ACTIONS TO TAKE →
**1.** According to the passage on police militarization, how much in federal grants was made available to local police agencies after 9/11?
**2.** From the passage on police militarization, repeat word for word the section that begins with "Yet appearances to" and ends with "every American community.".

This a byproduct of the 80s war on drugs, 9/11, and the creation of the Dept. of Homeland Security. With billions of dollars now available to local police forces, and "surplus" military weapons including tanks, drones, and full-combat body armor, some local police forces look more like assault troops than their "Serve and Protect" motto seems to indicate.
Infra from http://www.vindy.com/news/2012/jan/22/police-are-transforming/?print
To our detriment, local police — clad in jackboots, helmets and shields and wielding batons, pepper-spray, stun guns, and assault rifles — have increasingly come to resemble occupying forces in our communities. “Today,” notes Paul Craig Roberts, former Assistant Secretary of the Treasury and associate editor of The Wall Street Journal, “17,000 local police forces are equipped with such military equipment as Blackhawk helicopters, machine guns, grenade launchers, battering rams, explosives, chemical sprays, body armor, night vision, rappelling gear and armored vehicles. Some have tanks. ”
Yet appearances to the contrary, the American police force is not supposed to be a branch of the military, nor is it a private security force for the reigning political faction. It is an aggregation of the countless local civilian units that exist soley [sic] to serve and protect the citizens of each and every American community.
It is particularly telling that whereas in the past, law enforcement strove to provide a sense of security, trust, and comfort, the impression conveyed today is one of power, dominance and inflexible authority. However, this transformation of local police into military units did not happen overnight. It cannot be traced back to a single individual or event. Rather, the evolution has been so subtle that most American citizens were hardly even aware of it taking place.
What began with the militarization of the police in the 1980s during the government’s war on drugs has snowballed into a full-fledged integration of military weaponry, technology and tactics into police protocol. As Becker and Schulz report, more than $34 billion in federal government grants made available to local police agencies in the wake of 9/11 “have fueled a rapid, broad transformation of police operations ... across the country. ... Police departments around the U.S. have transformed into small army-like forces."

GIVEN DATA →
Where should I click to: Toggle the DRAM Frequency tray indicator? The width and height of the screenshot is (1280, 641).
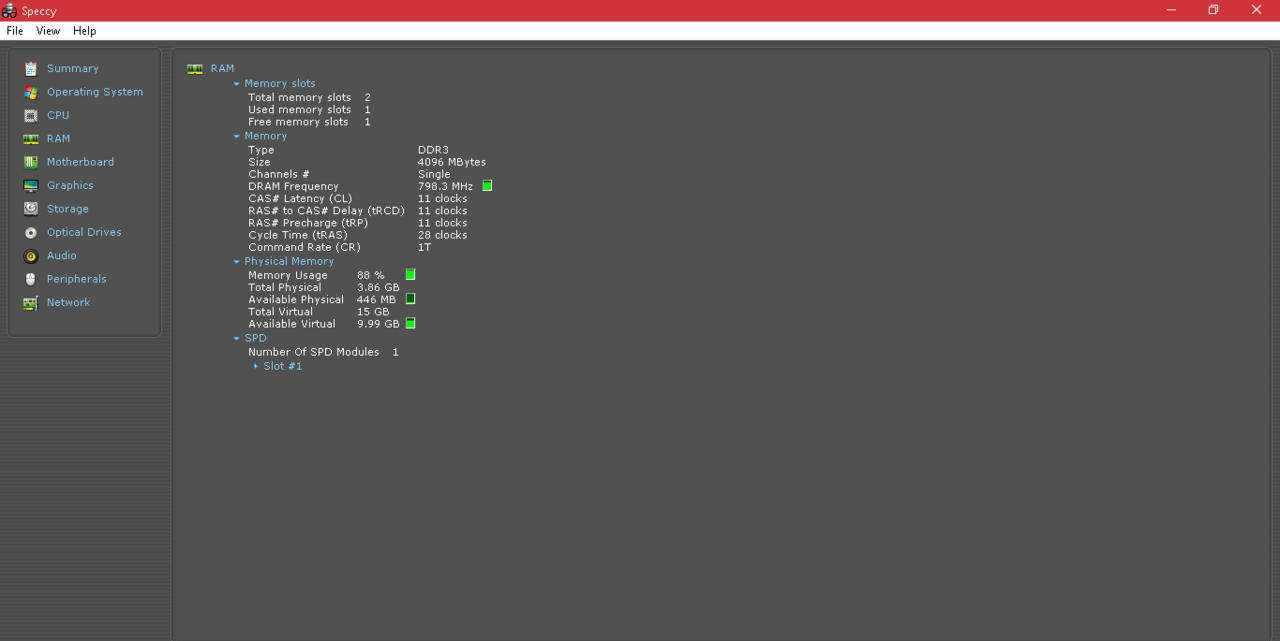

RESPONSES BY TASK →
**1.** More than $34 billion.

**2.**
Yet appearances to the contrary, the American police force is not supposed to be a branch of the military, nor is it a private security force for the reigning political faction. It is an aggregation of the countless local civilian units that exist soley [sic] to serve and protect the citizens of each and every American community.